If the lock on your car door is frozen, hold the key in your (ideally gloved) hand and heat it with a match or cigarette lighter. Press the key into the lock and turn it gently without forcing.

After a few seconds, the hot metal key will melt the ice and you will be able to open the door. Better still, if you have electrical power handy, use a hair dryer to direct hot air into the lock to melt the ice and free it up.

  •  Keep ice off wipers

To keep ice from forming on the blades of your car’s windscreen wipers and from stopping them working in cold weather, wipe each blade with a soft cloth soaked in full-strength surgical spirit.

  •  Raw onion windscreen rubs

To avoid the tedious job of scraping ice off your windscreen on a chilly morning, slice an onion in half and rub the cut sides against your windscreen and car windows the night before to stop frost from forming.

  •  Shield a windscreen with rubber bath mats

To keep your windscreen from frosting over-night, position inexpensive rubber bath mats over the glass. Hold them in place with the windscreen wipers.

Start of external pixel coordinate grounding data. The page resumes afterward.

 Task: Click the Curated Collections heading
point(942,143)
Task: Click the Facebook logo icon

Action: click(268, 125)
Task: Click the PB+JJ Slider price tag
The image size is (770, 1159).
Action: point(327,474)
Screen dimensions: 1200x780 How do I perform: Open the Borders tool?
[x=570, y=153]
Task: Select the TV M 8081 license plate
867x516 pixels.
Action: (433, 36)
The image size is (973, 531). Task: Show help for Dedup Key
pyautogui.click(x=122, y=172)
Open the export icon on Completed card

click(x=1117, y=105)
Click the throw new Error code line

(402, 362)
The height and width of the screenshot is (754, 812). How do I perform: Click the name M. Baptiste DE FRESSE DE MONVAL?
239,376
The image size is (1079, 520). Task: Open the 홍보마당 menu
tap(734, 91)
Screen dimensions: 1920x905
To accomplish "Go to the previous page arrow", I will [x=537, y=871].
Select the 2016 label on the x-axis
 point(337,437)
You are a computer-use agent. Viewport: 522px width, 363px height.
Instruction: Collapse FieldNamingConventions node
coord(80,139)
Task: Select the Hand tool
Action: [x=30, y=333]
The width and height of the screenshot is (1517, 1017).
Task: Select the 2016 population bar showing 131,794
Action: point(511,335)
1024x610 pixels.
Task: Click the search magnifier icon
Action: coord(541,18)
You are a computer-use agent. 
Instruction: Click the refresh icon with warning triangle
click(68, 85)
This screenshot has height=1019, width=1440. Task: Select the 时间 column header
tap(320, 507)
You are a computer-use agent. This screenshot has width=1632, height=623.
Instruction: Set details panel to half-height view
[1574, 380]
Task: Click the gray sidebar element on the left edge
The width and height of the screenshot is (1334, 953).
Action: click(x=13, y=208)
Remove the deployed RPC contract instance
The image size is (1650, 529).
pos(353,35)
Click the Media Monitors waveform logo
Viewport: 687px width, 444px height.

  •  Yogurt-tub scraper and scooper

Scrape ice from windows and the windscreen using an empty yogurt tub. When you scrape with the edge of the rim, the pot will scoop up the ice. As you scrape, empty the ice onto the ground with a quick flick of the wrist.

  •  Bag your side mirrors

On cold nights, slip plastic bags over the car’s side mirrors and hold them in place with clothes pegs. In the morning, remove the bags and your mirrors will be ice-free.

  • Don’t get steamed up

Winter driving can be dangerous when the inside of a windscreen keeps steaming up. Here are three ways to deal with foggy glass:

  1.  Use a clean whiteboard eraser to wipe the inside of the windscreen clean.
  2.   Squirt a little shampoo onto a cloth and wipe the glass with it.
  3. Use ‘outside air’ instead of ‘recirculated air’ and run the de-froster.